Thursday, September 23, 2010

There's No Place Like Home

Mt. Kineo on Moosehead Lake
View from the top of Mt. Kineo

After spending two weeks in the backwoods of Maine, the Rhode Island air felt heavy, smothering. The cars on every side of my parent’s Tacoma made me feel claustrophobic. Maine was light, airy and open, so different than this. I put my head back down in my makeshift bed in the backseat and thought of the majestic mountains, lakes, and rivers we were leaving behind. As my thoughts drifted, so did my consciousness, and I quickly fell back asleep.

I didn’t need to be able to see my surroundings to know that we were home. The crunch of the gravel under the tires, the old pothole, and the very tops of the trees that I could see while still lying down in the backseat told me so. Getting out of the car after six hours was not nearly as liberating as it should have been. Looking up at the sky, all I cared about were the millions of stars that were invisible to me now. Last night, they were all so close, so clear, so indescribable. Tonight, most of the stars were hiding from me.

Sighing, I grabbed what I could carry from the truck and made my way to the big front door of the brown colonial I had grown up in. I opened the door that was never locked and took a deep breath.

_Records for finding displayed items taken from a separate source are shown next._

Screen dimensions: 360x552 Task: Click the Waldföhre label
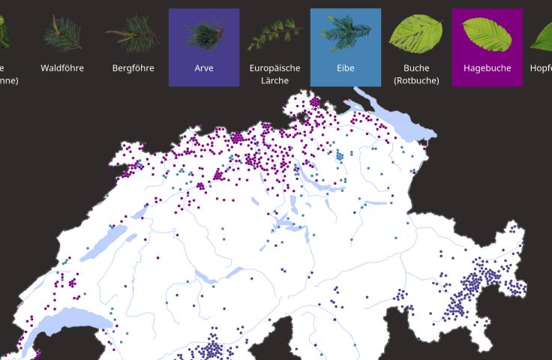62,68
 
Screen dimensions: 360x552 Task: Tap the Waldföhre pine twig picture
62,34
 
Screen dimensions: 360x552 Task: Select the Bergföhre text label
133,68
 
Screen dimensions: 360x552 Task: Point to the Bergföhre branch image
133,34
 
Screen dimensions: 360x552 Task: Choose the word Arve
204,68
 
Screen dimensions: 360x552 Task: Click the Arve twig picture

No matter how much I thought I missed Maine, it was good to be home. The scent that greeted me at the door was enough to remind me of that. The smell of wood from my post and beam house, the lingering scent of our laundry, and scents I couldn’t even place- every smell welcomed me home. I walked through the thankfully level kitchen, such a nice change from the slanted floor of the cabin in Maine, and up the stairs to my bedroom. How nice it was to have a bedroom instead of one large, open room that functions as the living room, dining room, kitchen, and bedroom! I gratefully shut my bedroom door and plopped down into my full size bed, falling asleep as soon as my head hit my familiar old pillow. This time, the thoughts of Maine were fond memories, but they were not better than the reality of knowing I was home.